We've demonstrated our attack on real-world KVM-based cloud solutions. Both Google Cloud [1] and AWS [2] wrote a blog post in response to this attack, where they describe how they mitigate against L1TF Reloaded and how they harden their systems against unknown transient execution attacks. Google also decided to award us a bug bounty of $151,515, the highest bounty of their Cloud VRP yet.

PoC is available at https://github.com/ThijsRay/l1tf_reloaded

[1] this submission

[2] https://aws.amazon.com/blogs/security/ec2-defenses-against-l...


When you can modify the microcode of a CPU, you can modify the behaviour of the RDRAND/RDSEED instructions. For example, using EntrySign [1] on AMD, you can make RDRAND to always return 4 (chosen by a fair dice roll, guaranteed to be random)

[1] https://bughunters.google.com/blog/5424842357473280/zen-and-...


I don't mean to say that RDSEED is sufficient for security. But a "correctly implemented and properly secured" RDSEED is indeed, quantum random.

IE: While not "all" RDSEED implementations (ie: microcode vulnerabilities, virtual machine emulation, etc. etc.) are correct... it is possible to build a true RNG for cryptographic-level security with "correct" RDSEED implementations.

------

This is an important factoid because a lot of people still think you need geiger counters and/or crazy radio antenna to find sufficient sources of true entropy. Nope!! The easiest source of true quantum entropy is heat, and that's inside of every chip. A good implementation can tap into that heat and provide perfect randomness.

Just yeah: microcode vulnerabilities, VM vulnerabilities, etc. etc. There's a whole line of other stuff you also need to keep secure. But those are "Tractable" problems and within the skills of a typical IT Team / Programming team. The overall correct strategy is that... I guess "pn-junction shot noise" is a sufficient source of randomness. And that exists in every single transistor of your ~billion transistor chips/CPUs. You do need to build out the correct amplifiers to see this noise but that's called RDSEED in practice.


Rowhammer is an inherent problem to the way we design DRAM. It is a known problem to memory manufacturers that is very hard, if not impossible, to fix. In fact, Rowhammer only becomes worse as the memory density increases.

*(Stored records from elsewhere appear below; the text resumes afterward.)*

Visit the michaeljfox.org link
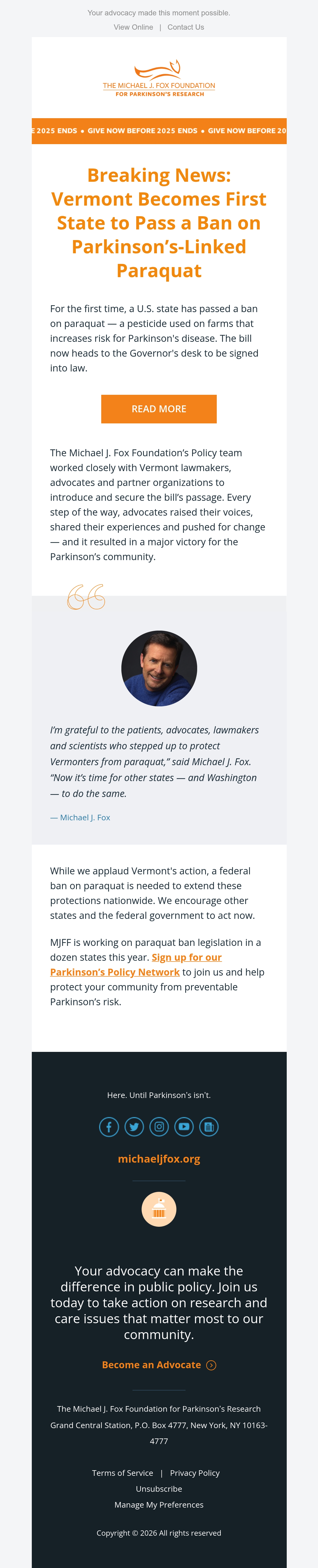The height and width of the screenshot is (1568, 318). click(159, 1159)
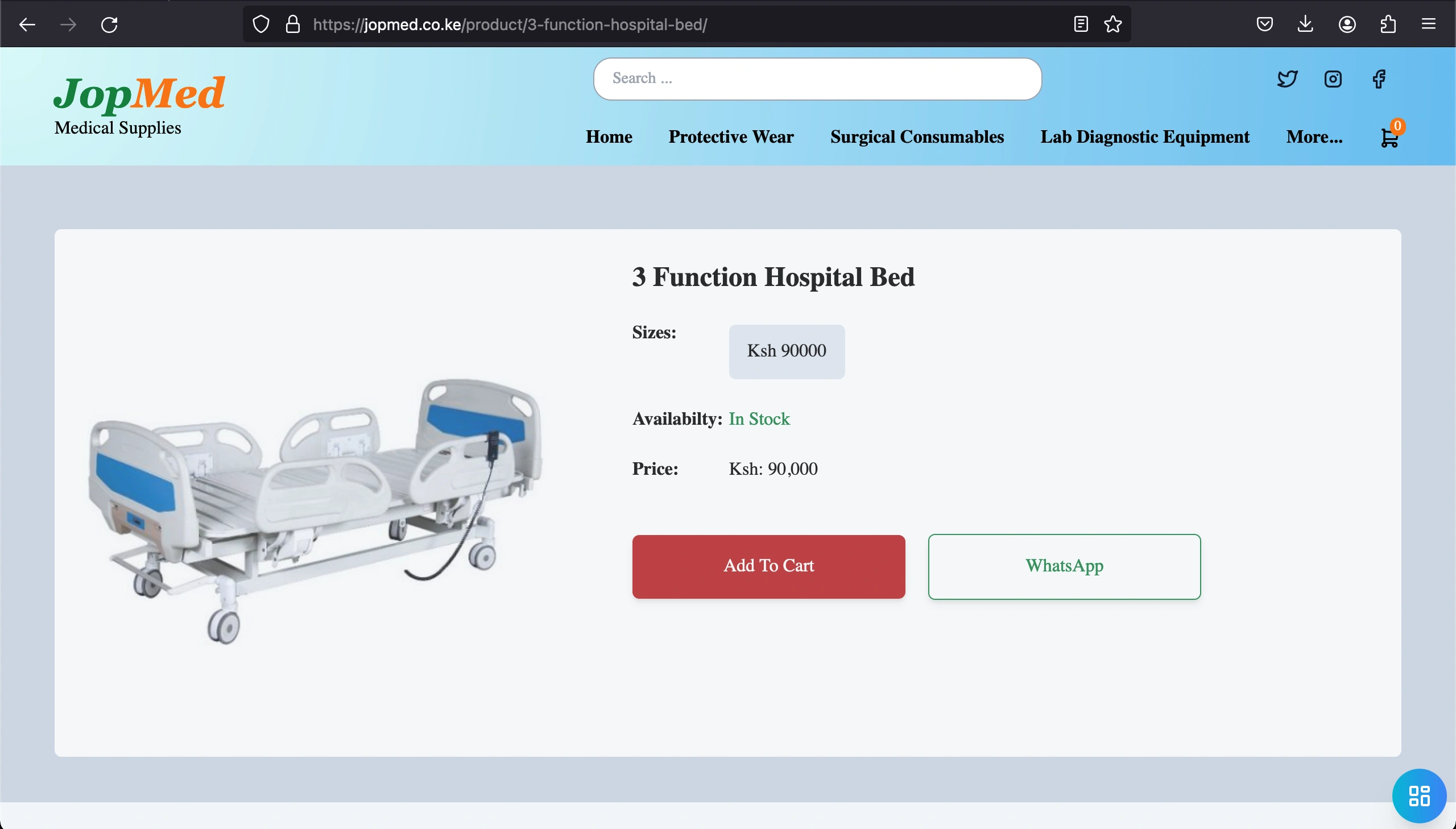Go back to the previous page
Image resolution: width=1456 pixels, height=829 pixels.
click(x=27, y=24)
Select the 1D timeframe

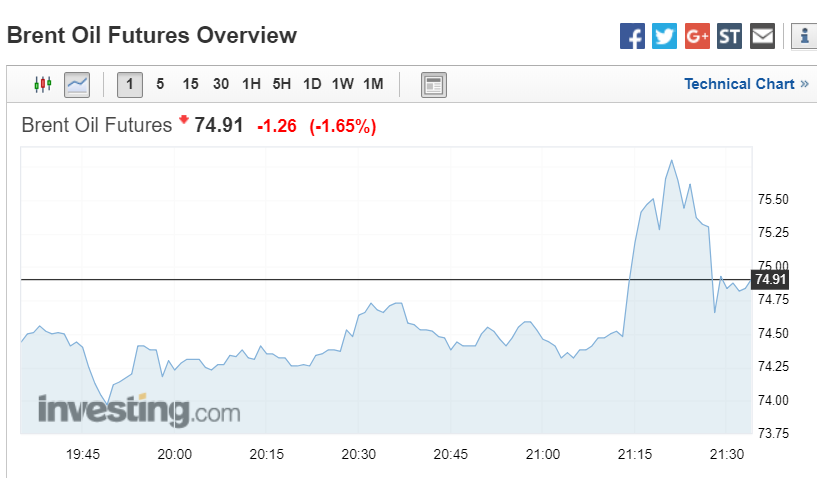pyautogui.click(x=312, y=84)
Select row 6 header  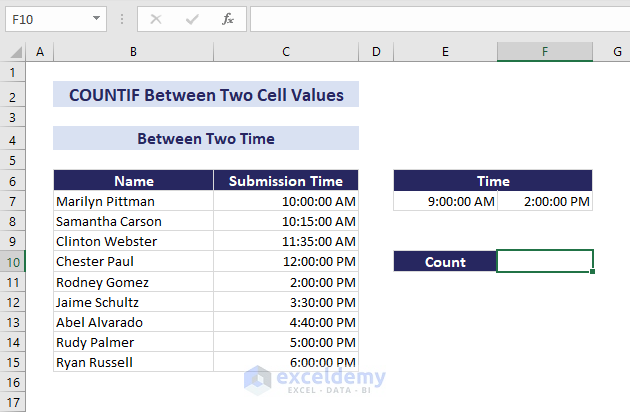coord(13,181)
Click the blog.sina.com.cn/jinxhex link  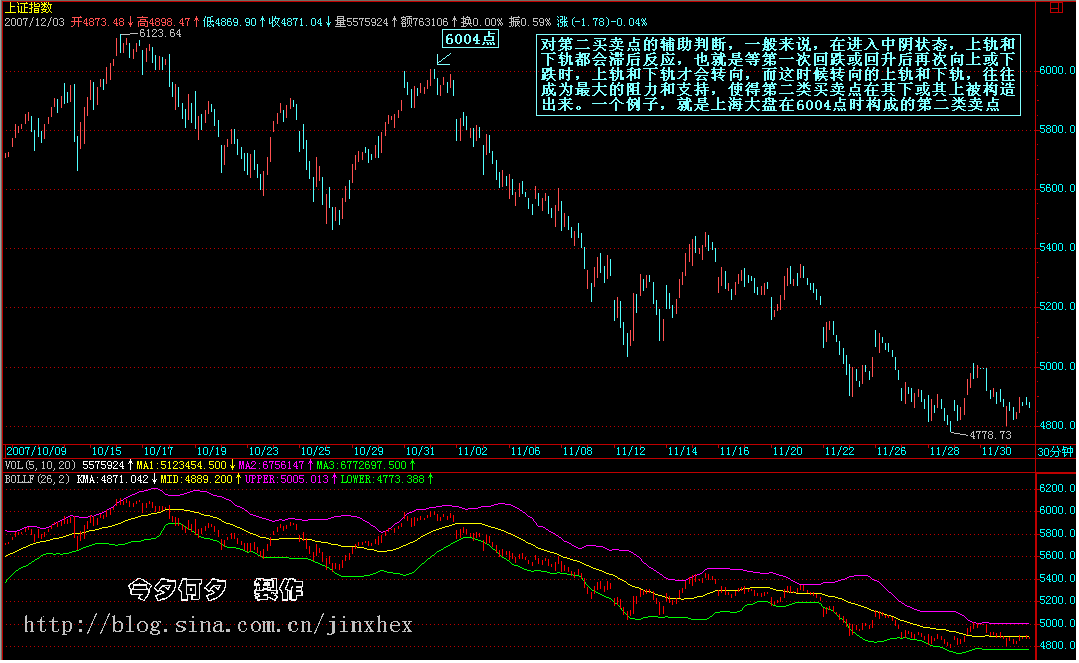click(x=217, y=625)
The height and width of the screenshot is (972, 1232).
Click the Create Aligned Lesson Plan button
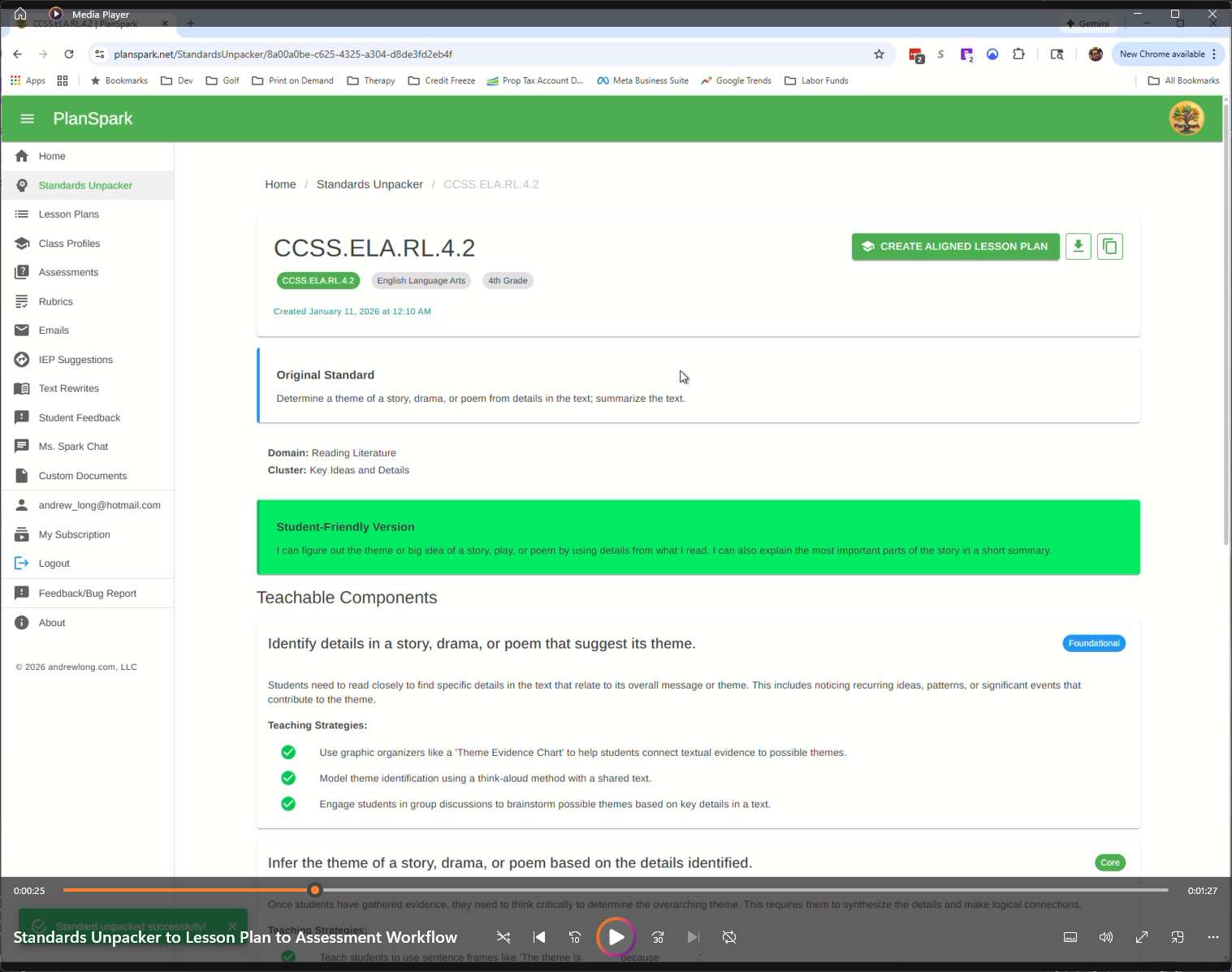coord(955,246)
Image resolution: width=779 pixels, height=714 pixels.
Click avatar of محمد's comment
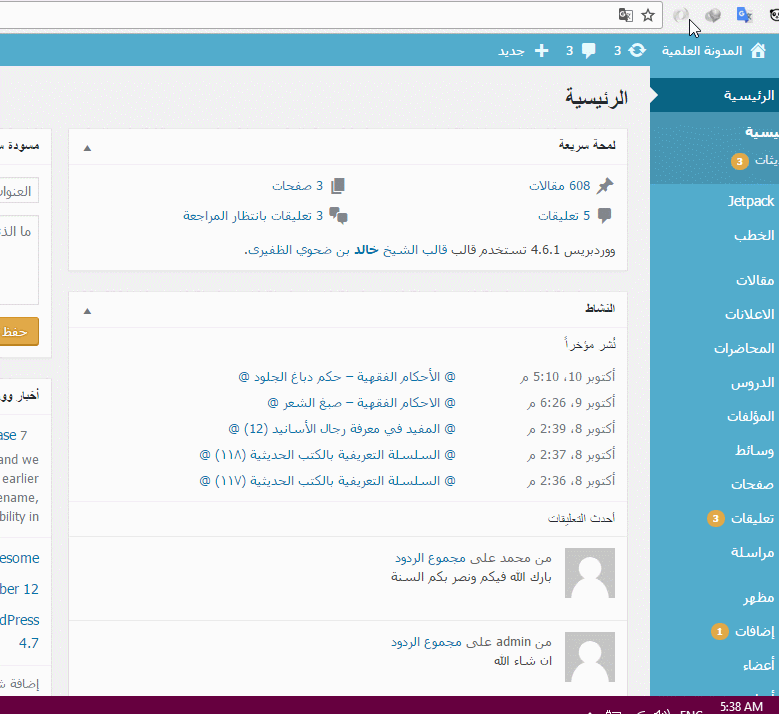point(590,573)
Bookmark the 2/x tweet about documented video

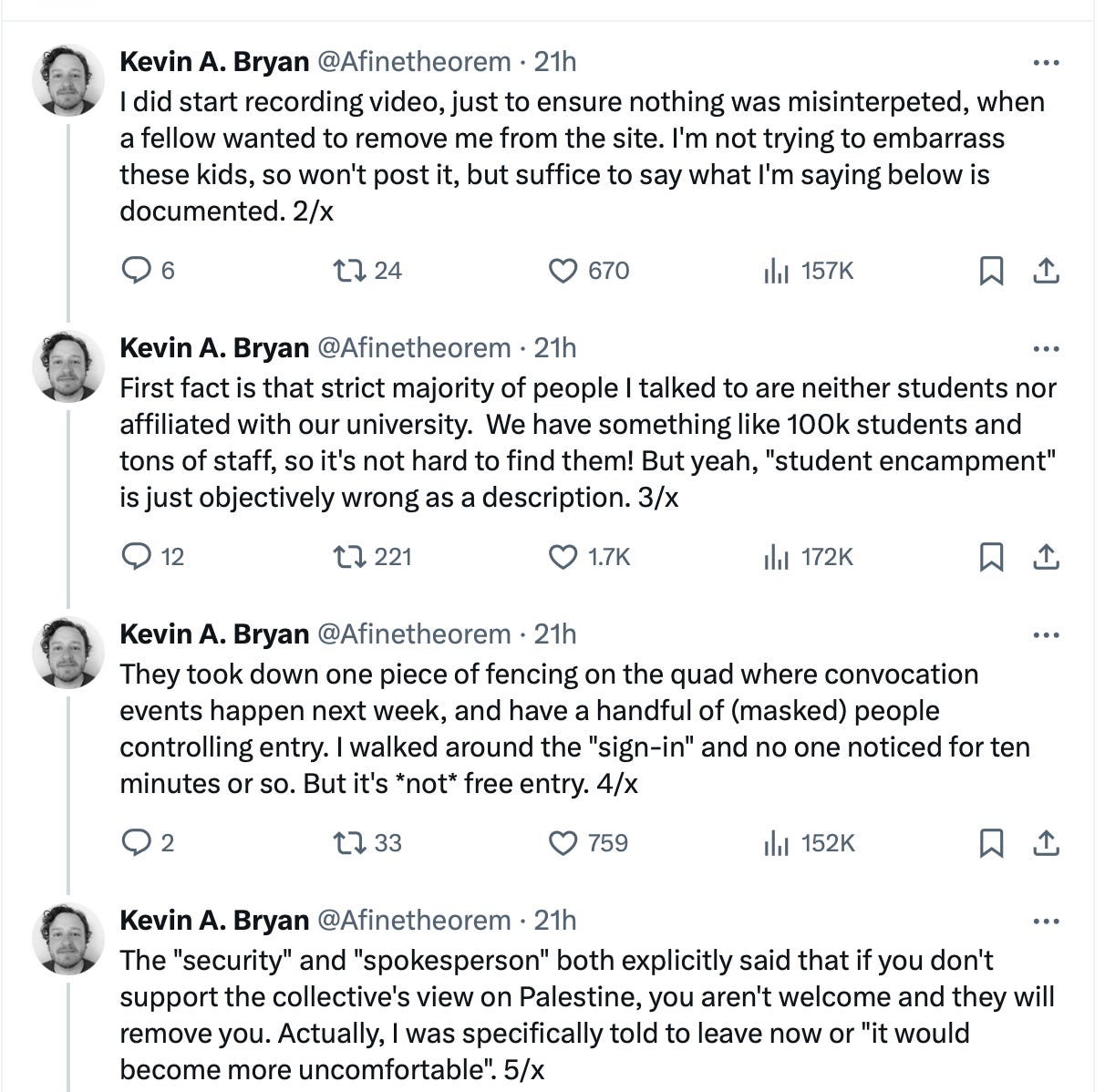point(991,271)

It’s a matter of percentages… not all manufacturers fell to the rowhammer attack.

The positive part of the original rowhammer report was that it gave us a new tool to validate memory (it caused failures much faster than other validation methods).


As far as I am aware, the course material is not public. Practical assignments are an integral part of the courses given by the VUSEC group, and unfortunately those are difficult to do remotely without the course infrastructure.

The Binary and Malware Analysis course that you mentioned builds on top of the book "Practical Binary Analysis" by Dennis Andriesse, so you could grab a copy of that if you are interested.


Ah yea, he gave a guest lecture on how he hacked a botnet!

More info here: https://krebsonsecurity.com/2014/06/operation-tovar-targets-...

it's been a while back :)


Thanks. I understand that it is difficult to do it remotely.

I do have the book! I bought it a while ago but did not have the pleasure to check it out.


Disabling SMT alone isn’t enough to mitigate CPU vulnerabilities. For full protection against issues like L1TF or MDS, you must both enable the relevant mitigations and disable SMT. Mitigations defend against attacks where an attacker executes on the same core after the victim, while disabling SMT protects against scenarios where the attacker runs concurrently with the victim.